- **ASSIGNMENT**: Every line from the one holding "Switch to the Bp_pc sheet tab" through the last line of the records must be retyped exactly, and no other line or picture may appear in the copy.

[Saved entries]
***

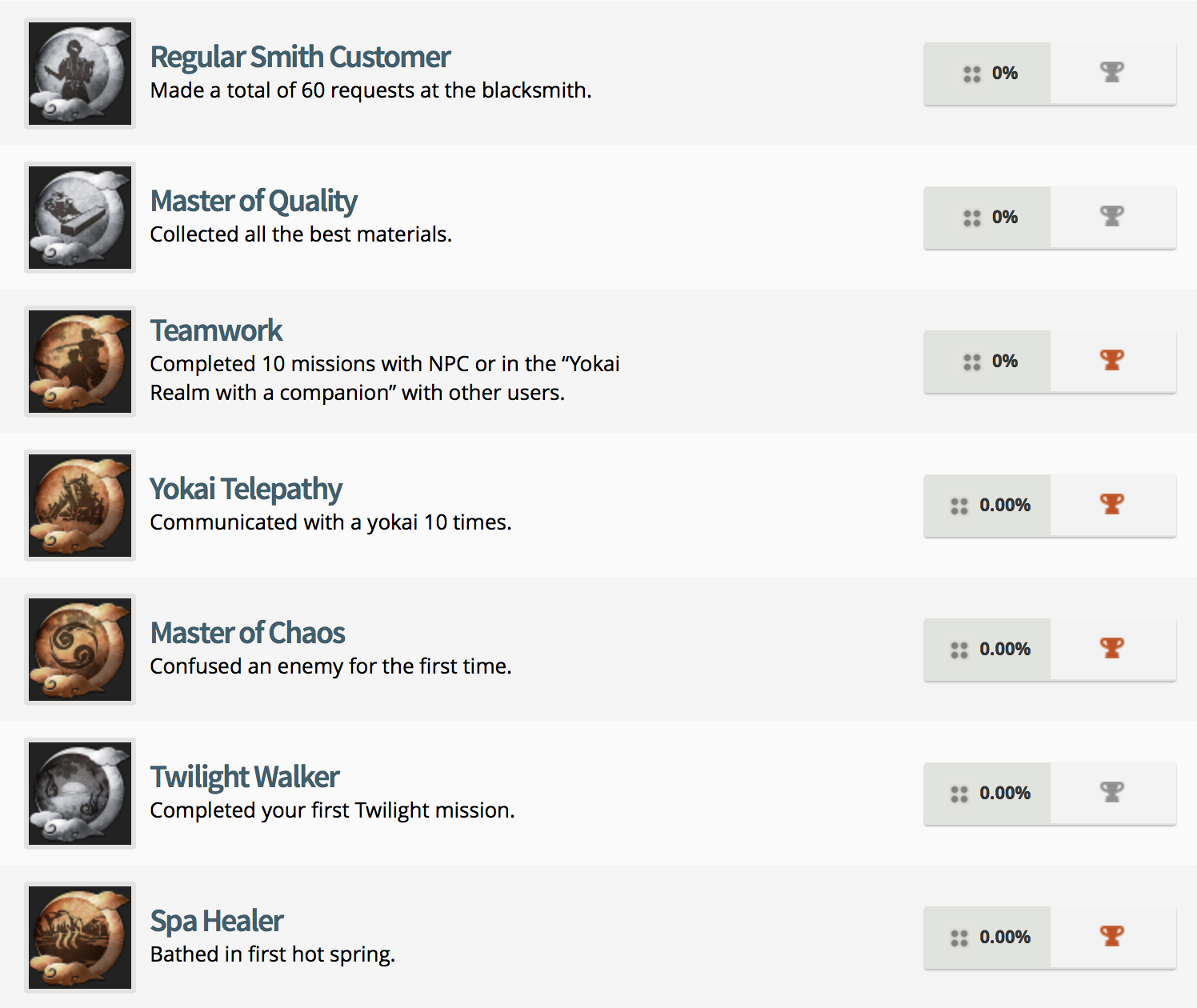Click the Master of Chaos spiral icon
The image size is (1197, 1008).
[79, 649]
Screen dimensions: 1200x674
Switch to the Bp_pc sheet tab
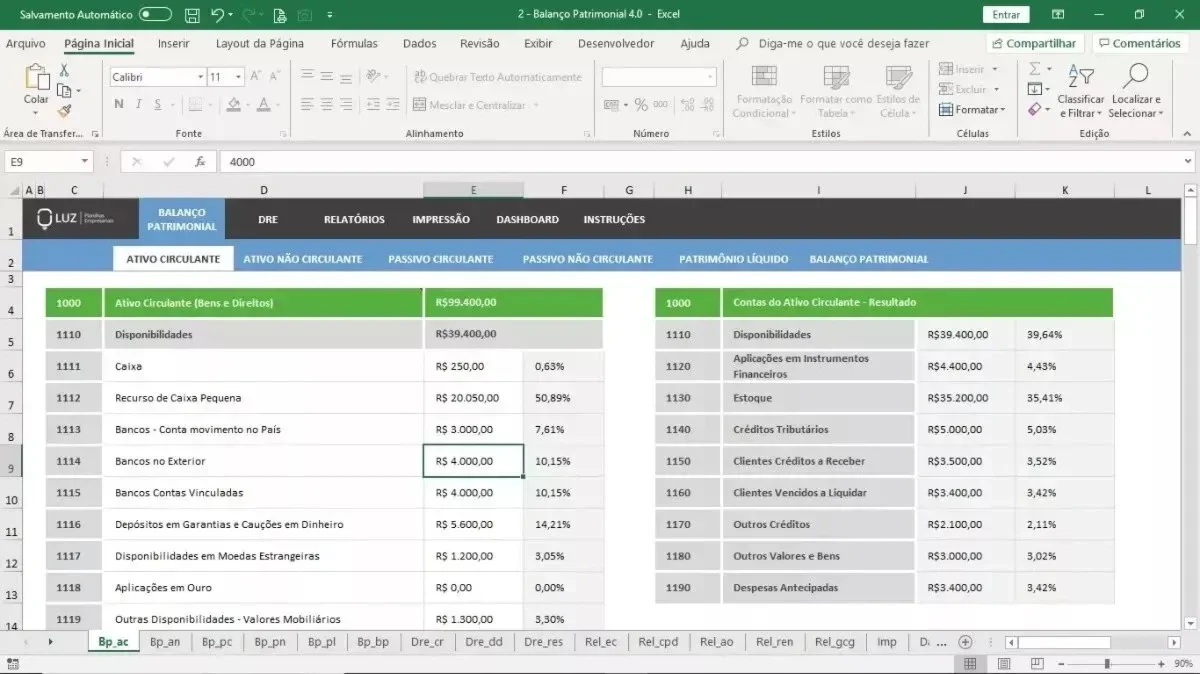(217, 642)
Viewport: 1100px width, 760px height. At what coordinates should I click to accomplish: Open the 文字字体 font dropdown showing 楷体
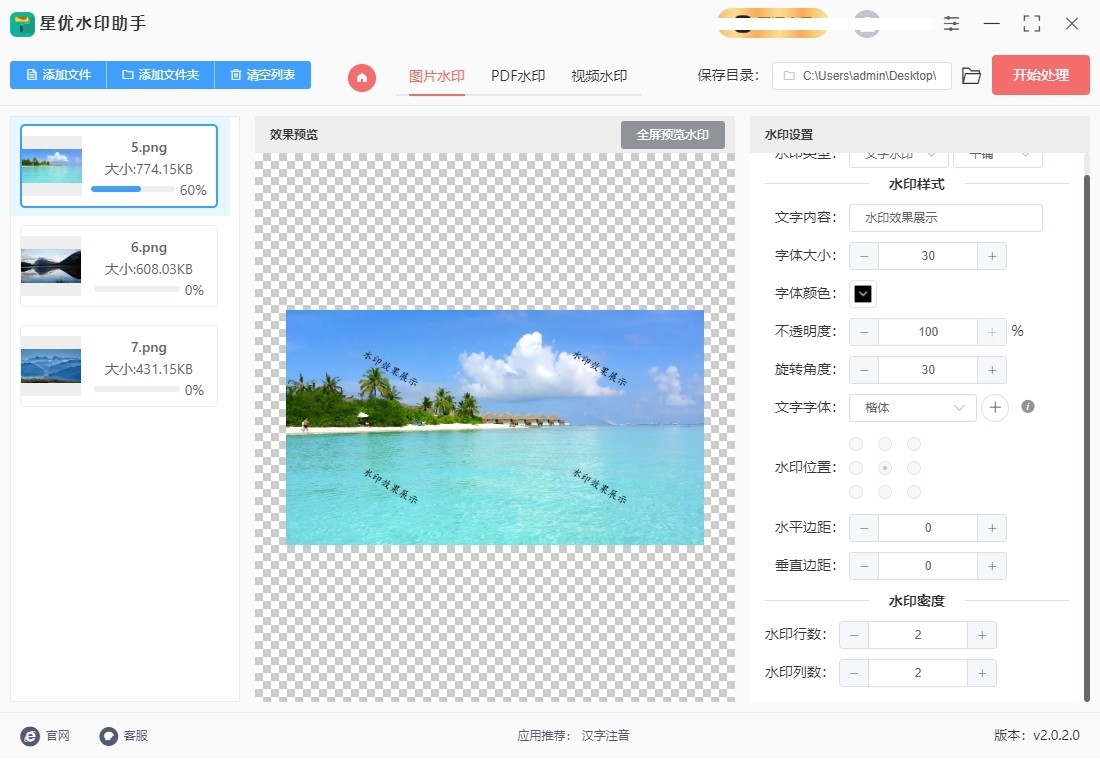(911, 407)
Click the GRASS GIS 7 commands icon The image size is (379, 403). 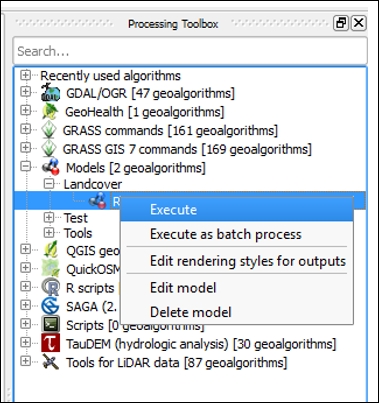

***

- **RESPONSE FOR THIS EXERCISE**:
Switch to the Bp_pc sheet tab
(217, 642)
Viewport: 1100px width, 760px height. At what coordinates should I click to accomplish: Open the 文字字体 font dropdown showing 楷体
(911, 407)
Click the GRASS GIS 7 commands icon The image size is (379, 403). 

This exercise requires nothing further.